Detecting and blocking DDoS attacks requires significant processing power, as every incoming request must be compared to known attack profiles. Thus it is necessary to evaluate the total capacity of a DDoS mitigation platform’s infrastructure – how much traffic it handles on a daily basis as well as how much extra capacity it has to mitigate potential attacks and handle future growth. A DDoS protection vendor must be able to defend multiple clients under attack at once.

Specific intelligence: avoiding false positives and false negatives

More granular anti-DDoS intelligence results in more accurate protection. Your enterprises wouldn’t want a DDoS protection vendor to block legitimate traffic (false positives), nor pass through malicious traffic (false negatives). The figure below is an example of how the number of false positives and false negatives can vary significantly by vendor.

Once your DDoS protection solution is in place, look for (or build) a testing solution to assess the accuracy of your deployment. The tool should let you add test cases of valid traffic and attack traffic, so you can test for false positives and false negatives. Be sure to gather accurate statistics. Reporting capabilities will enable greater use of the results.

APIs for use of anti-DDoS intelligence

Depending on the attack mitigation vendor, an API may be available to integrate multiple security solutions. An API allows enterprises to use attack data to change configurations or create new security rules and to share data with a security information and event management (SIEM) solution.

An insurance company shared data from a hardware-based intrusion protection system (IPS) solution, such that when an IPS detected a suspicious IP address attempting to gain access to an application, it would push the IP address to the IP blacklist on Kona Site Defender, thereby blocking the intruder from accessing the application. An API can also allow online security management without a separate security infrastructure.

Anti-DDoS intelligence looks at botnets

Extensive visibility into global web traffic provides opportunities for the mining of big data for anti-DDoS botnet intelligence. Attackers often gain control of computers for use in a botnet by taking advantage of web application vulnerabilities. Akamai researchers have identified a botnet profiling technique for mining Internet traffic from botnet-development activity. The results aggregate data from the Akamai Intelligent Platform™ to recognize attackers, map botnet activity, and identify the targeted web applications – from attacks that initially appeared unrelated. The analysis requires extremely large amounts of web traffic data but can be conducted without being part of the botnet or taking over the botnet’s command-and-control (C&C, C2) server.

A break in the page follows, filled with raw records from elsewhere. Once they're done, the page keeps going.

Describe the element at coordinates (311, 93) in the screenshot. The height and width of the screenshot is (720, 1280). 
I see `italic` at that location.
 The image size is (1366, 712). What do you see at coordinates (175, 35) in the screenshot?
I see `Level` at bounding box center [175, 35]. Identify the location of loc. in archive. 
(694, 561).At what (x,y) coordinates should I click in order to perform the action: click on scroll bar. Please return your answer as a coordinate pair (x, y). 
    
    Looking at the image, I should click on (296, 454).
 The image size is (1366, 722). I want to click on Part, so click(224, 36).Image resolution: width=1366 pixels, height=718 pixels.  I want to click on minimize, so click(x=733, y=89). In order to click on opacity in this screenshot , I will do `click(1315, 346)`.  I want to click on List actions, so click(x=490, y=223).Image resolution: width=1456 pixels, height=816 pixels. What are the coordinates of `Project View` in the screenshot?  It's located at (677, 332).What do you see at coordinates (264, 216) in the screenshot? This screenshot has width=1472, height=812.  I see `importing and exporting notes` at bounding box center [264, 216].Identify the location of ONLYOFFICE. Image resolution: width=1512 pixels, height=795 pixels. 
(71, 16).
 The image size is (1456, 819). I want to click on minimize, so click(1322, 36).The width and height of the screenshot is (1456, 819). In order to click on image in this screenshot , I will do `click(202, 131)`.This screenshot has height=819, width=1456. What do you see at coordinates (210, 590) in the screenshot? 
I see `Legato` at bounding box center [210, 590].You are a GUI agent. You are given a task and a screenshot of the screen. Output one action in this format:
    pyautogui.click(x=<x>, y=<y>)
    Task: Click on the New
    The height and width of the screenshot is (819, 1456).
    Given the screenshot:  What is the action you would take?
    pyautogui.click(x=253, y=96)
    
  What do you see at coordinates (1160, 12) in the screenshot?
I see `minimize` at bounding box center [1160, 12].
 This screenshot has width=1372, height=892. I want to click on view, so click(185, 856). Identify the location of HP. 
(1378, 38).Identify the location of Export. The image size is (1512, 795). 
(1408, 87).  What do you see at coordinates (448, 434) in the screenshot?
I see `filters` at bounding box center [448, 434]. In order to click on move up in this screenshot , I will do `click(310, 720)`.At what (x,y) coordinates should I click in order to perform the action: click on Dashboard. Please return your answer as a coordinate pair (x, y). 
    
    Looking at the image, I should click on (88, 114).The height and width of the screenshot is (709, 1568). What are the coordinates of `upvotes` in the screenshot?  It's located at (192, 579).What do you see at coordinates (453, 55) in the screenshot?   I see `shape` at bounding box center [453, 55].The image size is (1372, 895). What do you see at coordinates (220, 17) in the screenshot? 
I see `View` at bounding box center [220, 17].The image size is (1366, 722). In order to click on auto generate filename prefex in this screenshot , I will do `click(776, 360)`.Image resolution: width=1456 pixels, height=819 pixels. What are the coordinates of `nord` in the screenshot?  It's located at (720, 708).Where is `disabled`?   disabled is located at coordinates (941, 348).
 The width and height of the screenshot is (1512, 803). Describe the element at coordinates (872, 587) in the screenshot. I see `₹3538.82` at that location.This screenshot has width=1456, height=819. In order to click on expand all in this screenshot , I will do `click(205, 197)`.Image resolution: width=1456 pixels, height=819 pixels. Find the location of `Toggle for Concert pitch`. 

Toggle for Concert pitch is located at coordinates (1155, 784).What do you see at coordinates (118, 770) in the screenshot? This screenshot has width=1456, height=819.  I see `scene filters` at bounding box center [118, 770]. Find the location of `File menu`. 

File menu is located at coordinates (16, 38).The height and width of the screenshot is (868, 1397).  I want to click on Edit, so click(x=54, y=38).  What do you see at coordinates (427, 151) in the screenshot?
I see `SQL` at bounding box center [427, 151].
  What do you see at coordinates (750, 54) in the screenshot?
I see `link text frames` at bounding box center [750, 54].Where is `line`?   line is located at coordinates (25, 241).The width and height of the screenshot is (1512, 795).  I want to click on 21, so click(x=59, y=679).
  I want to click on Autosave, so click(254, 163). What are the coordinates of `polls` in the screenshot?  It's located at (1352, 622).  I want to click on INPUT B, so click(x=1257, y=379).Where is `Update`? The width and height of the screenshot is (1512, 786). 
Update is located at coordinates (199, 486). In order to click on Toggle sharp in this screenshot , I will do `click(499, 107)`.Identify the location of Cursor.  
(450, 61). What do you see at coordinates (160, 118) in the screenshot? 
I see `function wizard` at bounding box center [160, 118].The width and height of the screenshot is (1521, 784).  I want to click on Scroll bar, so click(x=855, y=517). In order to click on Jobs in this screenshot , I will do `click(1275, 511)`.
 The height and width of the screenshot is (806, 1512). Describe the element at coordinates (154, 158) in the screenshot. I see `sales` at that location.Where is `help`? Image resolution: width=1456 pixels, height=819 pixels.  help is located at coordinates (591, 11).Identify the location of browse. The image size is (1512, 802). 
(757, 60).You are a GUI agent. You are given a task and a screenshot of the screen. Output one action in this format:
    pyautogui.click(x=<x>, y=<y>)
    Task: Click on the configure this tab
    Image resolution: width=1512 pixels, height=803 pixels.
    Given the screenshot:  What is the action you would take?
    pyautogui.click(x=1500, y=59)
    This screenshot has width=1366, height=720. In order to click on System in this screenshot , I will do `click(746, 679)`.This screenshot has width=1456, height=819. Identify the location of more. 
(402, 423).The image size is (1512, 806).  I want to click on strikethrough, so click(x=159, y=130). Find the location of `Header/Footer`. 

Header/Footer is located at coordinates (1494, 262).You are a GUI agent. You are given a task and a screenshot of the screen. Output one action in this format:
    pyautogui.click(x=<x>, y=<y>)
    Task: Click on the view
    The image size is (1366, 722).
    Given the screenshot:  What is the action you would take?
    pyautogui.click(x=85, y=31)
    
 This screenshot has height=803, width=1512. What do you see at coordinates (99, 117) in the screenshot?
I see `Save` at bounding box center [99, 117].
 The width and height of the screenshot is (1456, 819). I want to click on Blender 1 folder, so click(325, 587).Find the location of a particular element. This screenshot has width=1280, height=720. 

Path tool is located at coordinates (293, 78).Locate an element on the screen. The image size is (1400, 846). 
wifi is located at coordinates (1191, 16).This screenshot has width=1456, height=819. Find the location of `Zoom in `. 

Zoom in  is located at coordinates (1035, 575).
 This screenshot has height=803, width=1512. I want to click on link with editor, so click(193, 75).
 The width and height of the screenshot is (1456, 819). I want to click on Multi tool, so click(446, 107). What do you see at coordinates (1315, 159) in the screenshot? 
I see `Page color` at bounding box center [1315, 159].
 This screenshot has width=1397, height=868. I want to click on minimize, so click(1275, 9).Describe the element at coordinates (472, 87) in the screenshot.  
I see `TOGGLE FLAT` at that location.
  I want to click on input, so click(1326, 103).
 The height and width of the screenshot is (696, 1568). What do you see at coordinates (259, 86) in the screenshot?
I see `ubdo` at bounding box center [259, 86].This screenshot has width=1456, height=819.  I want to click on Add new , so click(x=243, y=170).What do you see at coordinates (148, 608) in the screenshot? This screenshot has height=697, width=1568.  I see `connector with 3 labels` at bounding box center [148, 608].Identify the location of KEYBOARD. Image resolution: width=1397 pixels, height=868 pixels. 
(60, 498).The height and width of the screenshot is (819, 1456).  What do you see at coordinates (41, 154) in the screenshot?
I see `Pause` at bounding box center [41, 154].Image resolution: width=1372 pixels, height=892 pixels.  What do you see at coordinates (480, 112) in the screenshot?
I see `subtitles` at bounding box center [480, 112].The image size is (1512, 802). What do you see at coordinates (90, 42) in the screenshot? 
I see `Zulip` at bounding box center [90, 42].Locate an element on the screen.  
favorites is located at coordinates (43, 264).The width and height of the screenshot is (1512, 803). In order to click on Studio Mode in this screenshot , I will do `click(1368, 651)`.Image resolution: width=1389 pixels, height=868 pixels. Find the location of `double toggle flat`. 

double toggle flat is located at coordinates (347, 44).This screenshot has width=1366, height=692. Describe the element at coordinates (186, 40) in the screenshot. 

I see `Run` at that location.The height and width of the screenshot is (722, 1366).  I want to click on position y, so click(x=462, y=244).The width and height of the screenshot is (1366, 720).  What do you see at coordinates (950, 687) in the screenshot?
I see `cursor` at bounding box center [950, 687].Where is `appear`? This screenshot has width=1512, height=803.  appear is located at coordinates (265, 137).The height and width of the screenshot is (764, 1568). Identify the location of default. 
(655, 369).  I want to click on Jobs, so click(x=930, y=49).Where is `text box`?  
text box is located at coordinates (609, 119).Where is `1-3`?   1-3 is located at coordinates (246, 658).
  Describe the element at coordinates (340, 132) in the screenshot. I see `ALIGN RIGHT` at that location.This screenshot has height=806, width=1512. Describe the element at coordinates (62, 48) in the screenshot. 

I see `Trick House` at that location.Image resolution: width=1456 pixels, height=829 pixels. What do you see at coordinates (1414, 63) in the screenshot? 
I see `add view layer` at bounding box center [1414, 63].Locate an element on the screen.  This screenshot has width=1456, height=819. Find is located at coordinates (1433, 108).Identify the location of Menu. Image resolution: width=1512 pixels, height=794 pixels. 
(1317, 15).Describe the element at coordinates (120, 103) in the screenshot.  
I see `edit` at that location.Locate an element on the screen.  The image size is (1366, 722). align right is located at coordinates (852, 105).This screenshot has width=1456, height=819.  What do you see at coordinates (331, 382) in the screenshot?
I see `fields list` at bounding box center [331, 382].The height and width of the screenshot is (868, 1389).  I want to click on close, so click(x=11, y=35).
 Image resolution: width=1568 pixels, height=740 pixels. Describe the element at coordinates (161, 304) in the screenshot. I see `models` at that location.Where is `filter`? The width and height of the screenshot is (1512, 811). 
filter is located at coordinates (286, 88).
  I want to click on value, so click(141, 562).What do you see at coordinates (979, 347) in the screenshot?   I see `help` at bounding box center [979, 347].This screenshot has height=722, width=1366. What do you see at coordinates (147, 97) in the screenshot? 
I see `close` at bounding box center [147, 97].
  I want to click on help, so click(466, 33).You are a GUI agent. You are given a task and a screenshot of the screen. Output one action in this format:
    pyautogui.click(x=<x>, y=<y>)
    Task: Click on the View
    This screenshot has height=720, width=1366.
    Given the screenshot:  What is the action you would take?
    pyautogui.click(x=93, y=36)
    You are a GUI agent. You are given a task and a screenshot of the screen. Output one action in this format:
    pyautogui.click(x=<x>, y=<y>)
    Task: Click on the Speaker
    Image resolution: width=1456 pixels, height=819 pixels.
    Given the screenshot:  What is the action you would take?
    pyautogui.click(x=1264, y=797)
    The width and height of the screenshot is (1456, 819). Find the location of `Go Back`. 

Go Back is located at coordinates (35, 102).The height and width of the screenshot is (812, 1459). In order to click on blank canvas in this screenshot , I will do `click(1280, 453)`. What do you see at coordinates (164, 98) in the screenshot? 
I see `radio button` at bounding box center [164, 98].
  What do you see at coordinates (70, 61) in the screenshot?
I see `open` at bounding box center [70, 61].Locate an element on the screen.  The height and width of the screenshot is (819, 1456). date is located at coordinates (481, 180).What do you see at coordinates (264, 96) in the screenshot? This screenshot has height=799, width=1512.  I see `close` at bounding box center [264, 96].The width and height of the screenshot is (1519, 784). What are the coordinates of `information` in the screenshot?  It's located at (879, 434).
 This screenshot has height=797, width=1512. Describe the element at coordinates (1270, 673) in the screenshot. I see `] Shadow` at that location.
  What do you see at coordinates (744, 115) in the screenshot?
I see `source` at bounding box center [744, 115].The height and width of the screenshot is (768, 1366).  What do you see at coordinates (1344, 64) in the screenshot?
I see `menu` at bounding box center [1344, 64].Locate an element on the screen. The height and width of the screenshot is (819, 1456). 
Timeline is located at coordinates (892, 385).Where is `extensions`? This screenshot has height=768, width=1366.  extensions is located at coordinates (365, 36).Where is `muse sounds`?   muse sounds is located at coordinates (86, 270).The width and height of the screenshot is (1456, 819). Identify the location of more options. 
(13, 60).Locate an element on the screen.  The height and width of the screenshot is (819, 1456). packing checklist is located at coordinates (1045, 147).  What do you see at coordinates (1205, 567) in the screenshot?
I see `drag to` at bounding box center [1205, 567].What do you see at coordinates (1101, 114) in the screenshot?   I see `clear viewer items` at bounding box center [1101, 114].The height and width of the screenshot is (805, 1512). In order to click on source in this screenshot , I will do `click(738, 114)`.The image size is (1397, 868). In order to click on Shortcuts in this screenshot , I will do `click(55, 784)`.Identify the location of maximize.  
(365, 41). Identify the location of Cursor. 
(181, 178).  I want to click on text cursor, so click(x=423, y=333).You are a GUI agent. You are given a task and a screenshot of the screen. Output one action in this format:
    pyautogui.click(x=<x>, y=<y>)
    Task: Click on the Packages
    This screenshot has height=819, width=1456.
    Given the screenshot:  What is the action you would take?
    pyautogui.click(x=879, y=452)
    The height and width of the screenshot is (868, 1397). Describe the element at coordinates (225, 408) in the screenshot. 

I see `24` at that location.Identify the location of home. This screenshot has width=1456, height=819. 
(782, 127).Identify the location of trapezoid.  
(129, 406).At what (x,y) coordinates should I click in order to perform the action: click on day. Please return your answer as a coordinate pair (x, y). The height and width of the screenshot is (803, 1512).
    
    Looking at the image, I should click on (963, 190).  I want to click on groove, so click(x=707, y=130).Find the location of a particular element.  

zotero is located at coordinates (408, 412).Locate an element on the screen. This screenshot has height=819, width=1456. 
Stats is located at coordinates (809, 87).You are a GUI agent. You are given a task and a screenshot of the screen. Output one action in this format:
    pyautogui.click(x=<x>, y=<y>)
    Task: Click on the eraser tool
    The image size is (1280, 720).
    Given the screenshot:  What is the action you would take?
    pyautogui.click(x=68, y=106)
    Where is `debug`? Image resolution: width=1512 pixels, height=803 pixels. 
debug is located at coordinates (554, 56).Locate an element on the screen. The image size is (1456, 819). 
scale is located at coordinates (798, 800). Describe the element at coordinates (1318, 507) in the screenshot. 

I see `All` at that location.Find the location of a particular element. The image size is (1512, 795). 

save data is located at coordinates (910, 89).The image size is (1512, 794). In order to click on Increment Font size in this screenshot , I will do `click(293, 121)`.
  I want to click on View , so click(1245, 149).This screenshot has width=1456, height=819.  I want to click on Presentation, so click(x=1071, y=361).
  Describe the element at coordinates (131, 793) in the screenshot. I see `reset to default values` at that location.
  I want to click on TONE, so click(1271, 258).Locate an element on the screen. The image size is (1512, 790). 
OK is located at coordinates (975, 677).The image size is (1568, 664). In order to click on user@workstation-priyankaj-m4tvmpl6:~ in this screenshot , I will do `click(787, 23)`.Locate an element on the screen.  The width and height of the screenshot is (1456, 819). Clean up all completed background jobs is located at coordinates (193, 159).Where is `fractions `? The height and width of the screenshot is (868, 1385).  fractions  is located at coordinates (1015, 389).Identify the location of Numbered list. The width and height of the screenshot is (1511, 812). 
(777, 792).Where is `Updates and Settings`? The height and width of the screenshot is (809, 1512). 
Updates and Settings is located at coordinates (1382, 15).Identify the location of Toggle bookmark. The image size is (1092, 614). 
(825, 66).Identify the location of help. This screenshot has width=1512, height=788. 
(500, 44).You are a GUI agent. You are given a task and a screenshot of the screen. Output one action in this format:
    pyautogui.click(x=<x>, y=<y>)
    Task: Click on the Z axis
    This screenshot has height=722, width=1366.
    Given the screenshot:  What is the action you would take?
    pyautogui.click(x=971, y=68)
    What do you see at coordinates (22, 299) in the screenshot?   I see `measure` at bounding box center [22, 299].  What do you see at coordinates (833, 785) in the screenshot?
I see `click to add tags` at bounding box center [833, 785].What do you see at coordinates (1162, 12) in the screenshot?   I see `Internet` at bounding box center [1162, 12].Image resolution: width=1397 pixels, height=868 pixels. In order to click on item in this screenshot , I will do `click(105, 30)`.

Anti-DDoS threat advisories

Akamai’s PLXsert shares anti-DDoS and other cybersecurity intelligence with the public in threat advisories available on the State of the Internet site. Advisories detail an emerging threat, identify best practices for system hardening, and mitigation details such as attack signatures, payload code, and ACL and snort rules.

Anti-DDoS intelligence for the enterprise

Attacks are constantly evolving. Most companies only see a small fraction of global DDoS traffic, but some cloud service providers see significant amounts of traffic and can therefore detect new types of DDoS attacks as they appear, create new rules to detect these attacks, and make the rules available to all their customers globally.

The global scale of the Akamai Intelligent Platform™ allows the company to gather extensive anti-DDoS intelligence. As large as it is, the Akamai Intelligent Platform is constantly growing, providing customers with the scale and performance necessary to defend against the largest network- and application-layer attacks. Similarly, Akamai’s Prolexic Routed DDoS protection service has the largest DDoS attack mitigation platform in the world, capable handling attack traffic of 2.8 Tbps (terabits per second).